Dalam dunia politik Aceh pasca konflik, ada satu ironi yang terus berulang: agenda-agenda perjuangan rakyat yang dulu diperjuangkan dengan darah dan air mata, kini dibajak oleh segelintir elite untuk kepentingan pribadi dan kelompoknya. Apa yang dulu dibawa ke medan perundingan, kini dijadikan komoditas untuk tawar-menawar di meja kekuasaan.
Dari Perjuangan Menuju Perdagangan Kepentingan
Aceh dulu dikenal karena keberanian rakyatnya melawan ketidakadilan. Mulai dari perlawanan terhadap Belanda, penjajahan Jepang, hingga konflik panjang pasca reformasi. Rakyat menginginkan keadilan, kesejahteraan, dan harkat hidup yang layak. Sayangnya, ketika perjuangan itu mencapai puncaknya melalui MoU Helsinki, sebagian elite justru mulai memainkan perannya dalam politik transaksional.
Dana otonomi khusus yang diharap menjadi alat pemulihan rakyat, justru dikuasai oleh segelintir elite politik dan kroninya. Jabatan dibagi, proyek diserahkan ke tangan-tangan dekat kekuasaan, sementara rakyat yang dulu menjadi alasan perjuangan hanya kebagian janji dan sembako saat pemilu.
Partai Lokal Jadi Alat, Bukan Wakil Rakyat
Yang lebih menyedihkan, partai politik lokal Aceh yang dulu digadang-gadang sebagai wadah perjuangan rakyat, kini banyak yang terjebak dalam politik dagang sapi. Kursi di dewan menjadi alat tawar, bukan sarana memperjuangkan aspirasi rakyat.
Kader-kader kritis disingkirkan, yang dipilih justru mereka yang pandai memuji penguasa dan rela menjadi perpanjangan tangan kekuasaan. Rakyat kehilangan wakil sejati di parlemen. Suara rakyat hanya lantang terdengar saat kampanye, dan kembali sunyi begitu kekuasaan diraih.
Otonomi Khusus: Berkah atau Musibah?
Otonomi khusus yang semestinya menjadi peluang emas untuk membangun Aceh, justru menjadi ladang basah elite politik. Anggaran triliunan rupiah yang digelontorkan ke Aceh setiap tahun sebagian besar habis untuk proyek-proyek elitis dan belanja pegawai.
Rakyat pedalaman, nelayan miskin, petani sawah tadah hujan, dan korban konflik seolah-olah hanya jadi latar cerita saat peringatan MoU Helsinki, selebihnya diabaikan. Padahal merekalah alasan mengapa Aceh dulu bersenjata.

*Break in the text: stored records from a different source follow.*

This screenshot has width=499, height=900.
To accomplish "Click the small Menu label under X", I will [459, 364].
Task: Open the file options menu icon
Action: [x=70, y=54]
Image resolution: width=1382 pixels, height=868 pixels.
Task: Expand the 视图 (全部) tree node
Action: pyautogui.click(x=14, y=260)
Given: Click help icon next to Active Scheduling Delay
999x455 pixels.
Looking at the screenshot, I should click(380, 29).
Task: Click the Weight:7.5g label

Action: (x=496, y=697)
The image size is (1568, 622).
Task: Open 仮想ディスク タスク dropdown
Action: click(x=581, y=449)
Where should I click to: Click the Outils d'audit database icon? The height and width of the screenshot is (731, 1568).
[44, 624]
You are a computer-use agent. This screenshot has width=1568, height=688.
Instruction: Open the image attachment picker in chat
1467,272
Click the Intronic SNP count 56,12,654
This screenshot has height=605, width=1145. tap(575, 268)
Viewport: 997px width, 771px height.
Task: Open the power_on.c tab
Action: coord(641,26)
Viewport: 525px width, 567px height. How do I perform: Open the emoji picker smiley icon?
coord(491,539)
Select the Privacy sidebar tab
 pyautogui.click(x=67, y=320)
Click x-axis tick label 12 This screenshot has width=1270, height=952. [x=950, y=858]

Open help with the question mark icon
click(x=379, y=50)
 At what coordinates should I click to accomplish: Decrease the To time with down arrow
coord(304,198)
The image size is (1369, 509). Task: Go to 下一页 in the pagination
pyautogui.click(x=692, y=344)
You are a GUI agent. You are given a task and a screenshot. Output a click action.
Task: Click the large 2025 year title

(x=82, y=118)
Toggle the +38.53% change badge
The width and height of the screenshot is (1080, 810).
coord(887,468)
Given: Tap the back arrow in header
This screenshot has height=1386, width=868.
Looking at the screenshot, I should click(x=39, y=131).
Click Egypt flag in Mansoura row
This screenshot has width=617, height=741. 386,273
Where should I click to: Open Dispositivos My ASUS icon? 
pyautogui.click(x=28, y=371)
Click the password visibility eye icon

Ketika ada kritik soal ketimpangan anggaran dan proyek titipan elite, para penjilat kekuasaan kembali tampil. Mereka membela penguasa, menyerang balik kritikus, bahkan memutarbalikkan fakta. Inilah cara elite Aceh membajak agenda rakyat: menguasai ruang politik, mengendalikan anggaran, dan membungkam suara-suara kritis.
Warisan Feodalisme Politik
Sebagian elite Aceh juga masih mewarisi budaya feodal dalam pola kepemimpinannya. Pemimpin dipuja tanpa kritik, keputusan dianggap mutlak tanpa ruang diskusi. Siapa yang menentang, disingkirkan. Siapa yang menjilat, diangkat. Akibatnya, kebijakan publik di Aceh sering kali tak berpihak pada kepentingan umum, melainkan pada lingkaran elite yang dekat dengan kekuasaan.
Di banyak daerah, kebijakan-kebijakan penting seringkali diputuskan secara sepihak tanpa melibatkan aspirasi rakyat. Proyek-proyek pembangunan kerap dipaksakan demi kepentingan politik lima tahunan, bukan berdasarkan kebutuhan riil masyarakat. Inilah hasil dari budaya menjilat dan politik transaksional yang mengakar.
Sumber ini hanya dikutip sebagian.